A Lesson in Innovation – Why did the Segway Fail?

The Segway PT is a two-wheeled, self-balancing battery electric vehicle invented by Dean Kamen. It was launched in 2001 in a blizzard of publicity. Yet it has failed to gain significant market acceptance and is now something of a curiosity. In this article Paul Sloane takes a look at what lessons to be learned from the failure.

The product is very clever. It works well. The company, Segway Inc., had tremendous funding and resources. The level of press and TV exposure was astounding. So what went wrong? What lessons about the success or failure of innovations can we learn?

  1. Expectations were too high. The Segway was described as the future of transport. As an innovation it was said to be on a par with the PC or the internet. Inevitably it could not live up to this level of hype. PR exposure is generally useful but this time it was overdone.
  2. It was a product not a solution. The product works well but it lacked a support context. Where can you park it? How do you charge it? Do you use it on roads or sidewalks? Our cities are designed for pedestrians or speedy vehicles and this was neither so it had no proper infrastructure to support it.
  3. No clear need or target market. Who was the target market? Who really needed this? It was an appealing novelty but there was no compelling need for anyone to buy it – and it was very expensive.
  4. It was an invention rather than an innovation. The Segway was patented and kept under wraps until its launch. There was no user feedback or iteration in the process. Its inventors were then surprised when people criticised or ridiculed the design for being ‘dorky’ rather than cool.
  5. Regulation. The Segway fell foul of regulation in many countries where it was banned from sidewalks and roads because it did not fit any existing categories. This is a problem for a truly revolutionary product – but it was not properly anticipated.

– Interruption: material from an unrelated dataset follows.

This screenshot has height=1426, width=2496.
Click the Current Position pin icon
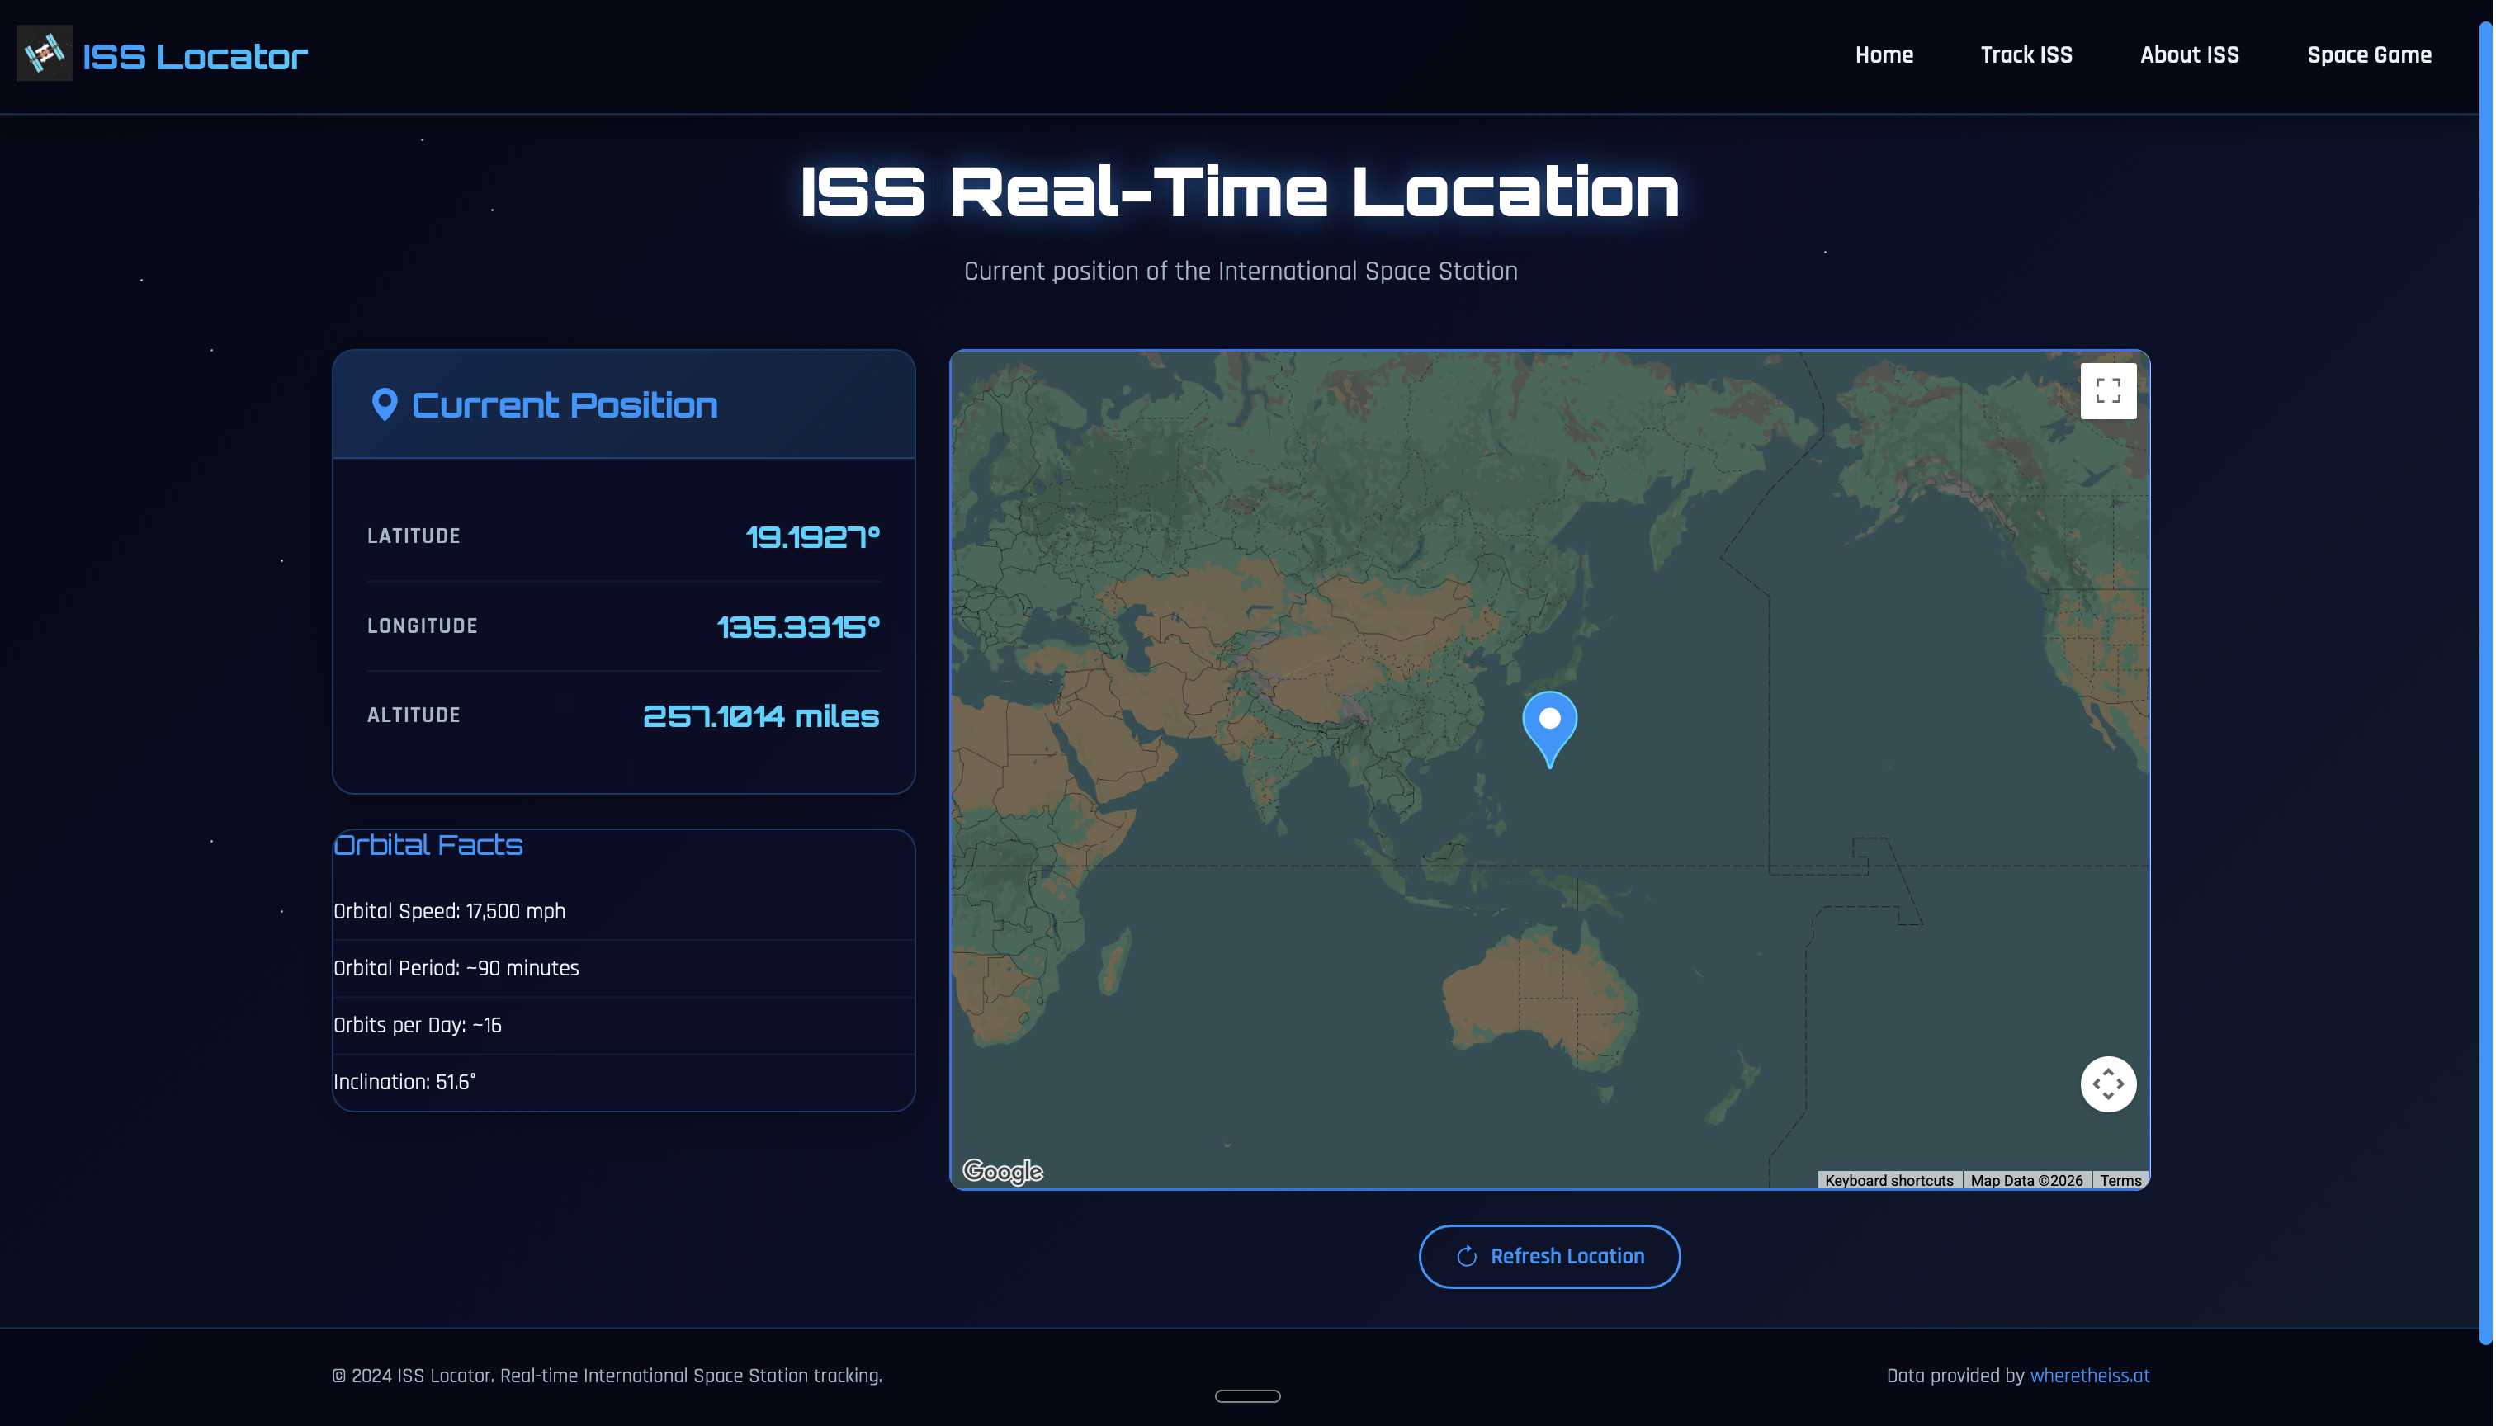pos(385,404)
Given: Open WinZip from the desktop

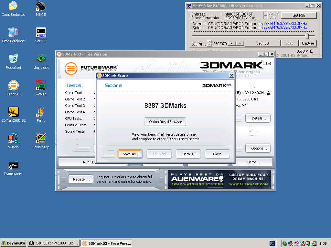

Most successful innovations involve some degree of iteration, experimentation, openness and collaboration. They need an eco-system to support them. They target users who need the benefits they offer. A radical invention with ample backing still needs to gain market acceptance. It is an uphill path and that path proved too steep for the Segway.

By Paul Sloane

About the author

Paul Sloane held senior positions at IBM, Ashton-Tate, MathSoft and Monactive.  He is the author of over 20 books which have sold over 2 million copies in total.  Titles include How to be a Brilliant Thinker and The Innovative Leader. He speaks, writes and leads workshops on creativity, innovation and lateral thinking.  He also facilitates innovation camps for major corporate clients.  For more information visit www.destination-innovation.com

  • Gerard

    Hi Paul,
    Correct, lack of marketing research.
    Where was the consumer at the pre launch stages.
    Very much a push rather than a pull strategy.
    Big ambitions but turn out to be a novelty item in the end.
    Knowing who their target market should have been a pre-requisite.
    Silo mentality versus a collaborative, open, co-productive approach basically did kill this product.  

  • Anonymous

    Most interesting story – here in Dresden the Segway is in growing demand, and can be seen everywhere in the city. eMobility on the move, and Segway may just one enabler to grow instant awareness.

  • Carol Cadenas

    Thank you for sharing your insight on what seemed a revolutionary product. 

    It’s unfortunate and surprising that all the points observed above  were not carefully evaluated as a team before the production and launching.  However, I can identify with the excitement of an idea, product, and/or service in the sweetness of dreaming to contribute to our progressive world in a small way or not.   Hope to see the Segway for recreational purposes going strong as our communities keep moving progressively in the environmentally-friendly direction.  It wouldn’t be so bad to see our cities/suburbs develop stations to recharge and park in a secured fashion.  

    I look forward to many other articles of revelation.  

    Have a great day!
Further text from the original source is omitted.